Re: [PATCH v3 17/17] mm: add knob to tune lazyfreeing

From: Minchan Kim
Date: Fri Nov 13 2015 - 01:19:44 EST


On Thu, Nov 12, 2015 at 11:44:53AM -0800, Shaohua Li wrote:
> On Thu, Nov 12, 2015 at 01:33:13PM +0900, Minchan Kim wrote:
> > MADV_FREEed page's hotness is very arguble.

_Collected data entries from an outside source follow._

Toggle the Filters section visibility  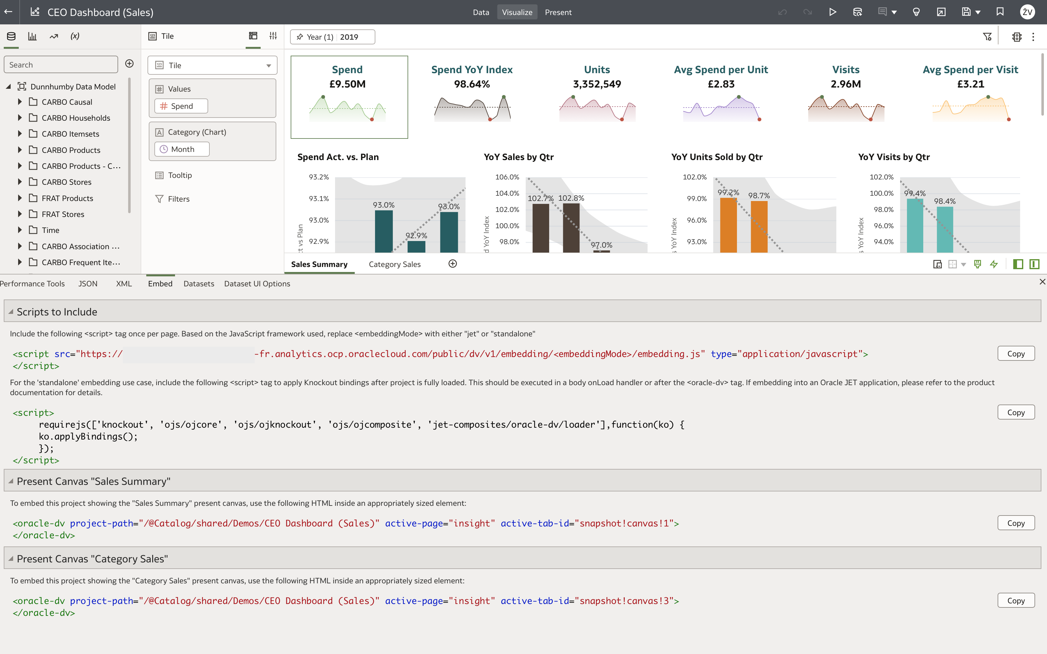[x=179, y=198]
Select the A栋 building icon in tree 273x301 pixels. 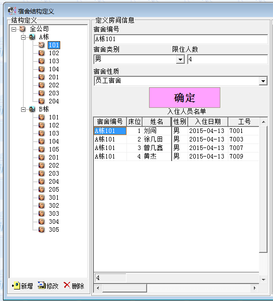coord(32,37)
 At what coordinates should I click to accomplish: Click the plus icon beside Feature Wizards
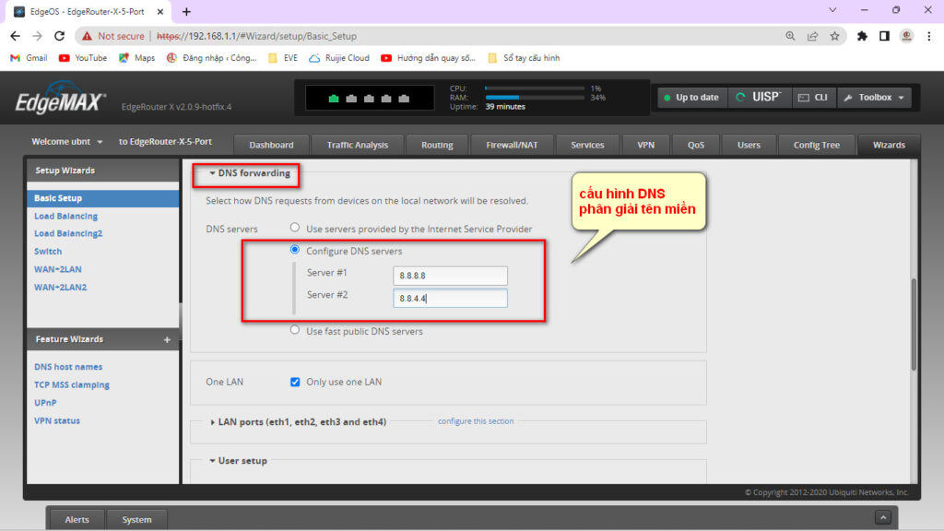point(167,339)
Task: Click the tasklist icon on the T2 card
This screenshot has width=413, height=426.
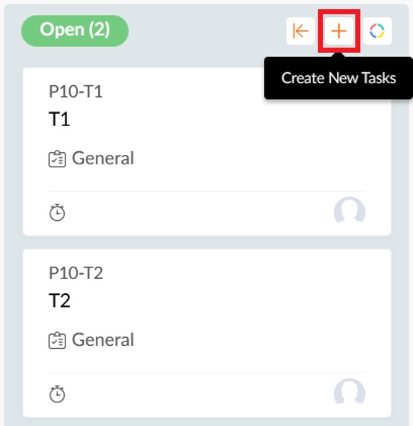Action: click(57, 341)
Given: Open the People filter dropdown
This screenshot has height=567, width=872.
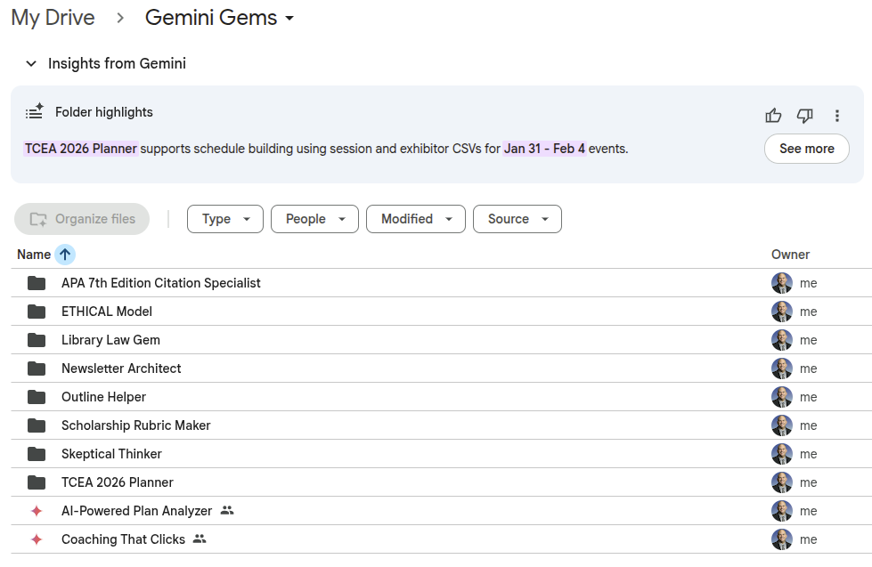Looking at the screenshot, I should [x=314, y=219].
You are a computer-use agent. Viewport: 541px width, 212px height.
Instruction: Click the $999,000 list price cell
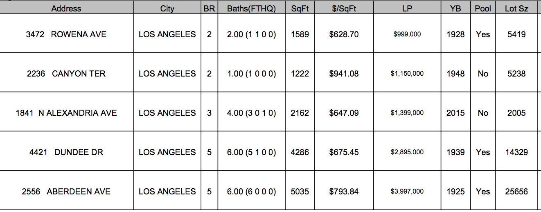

> > Someone think it's hot while others are it's cold.
> >
> > Quote from Shaohua
> > "
> > My main concern is the policy how we should treat the FREE pages. Moving it to
> > inactive lru is definitionly a good start, I'm wondering if it's enough. The
> > MADV_FREE increases memory pressure and cause unnecessary reclaim because of
> > the lazy memory free. While MADV_FREE is intended to be a better replacement of
> > MADV_DONTNEED, MADV_DONTNEED doesn't have the memory pressure issue as it free
> > memory immediately. So I hope the MADV_FREE doesn't have impact on memory
> > pressure too. I'm thinking of adding an extra lru list and wartermark for this
> > to make sure FREE pages can be freed before system wide page reclaim. As you
> > said, this is arguable, but I hope we can discuss about this issue more.
> > "
> >
> > Quote from me
> > "
> > It seems the divergence comes from MADV_FREE is *replacement* of MADV_DONTNEED.
> > But I don't think so. If we could discard MADV_FREEed page *anytime*, I agree
> > but it's not true because the page would be dirty state when VM want to reclaim.
> >
> > I'm also against with your's suggestion which let's discard FREEed page before
> > system wide page reclaim because system would have lots of clean cold page
> > caches or anonymous pages. In such case, reclaiming of them would be better.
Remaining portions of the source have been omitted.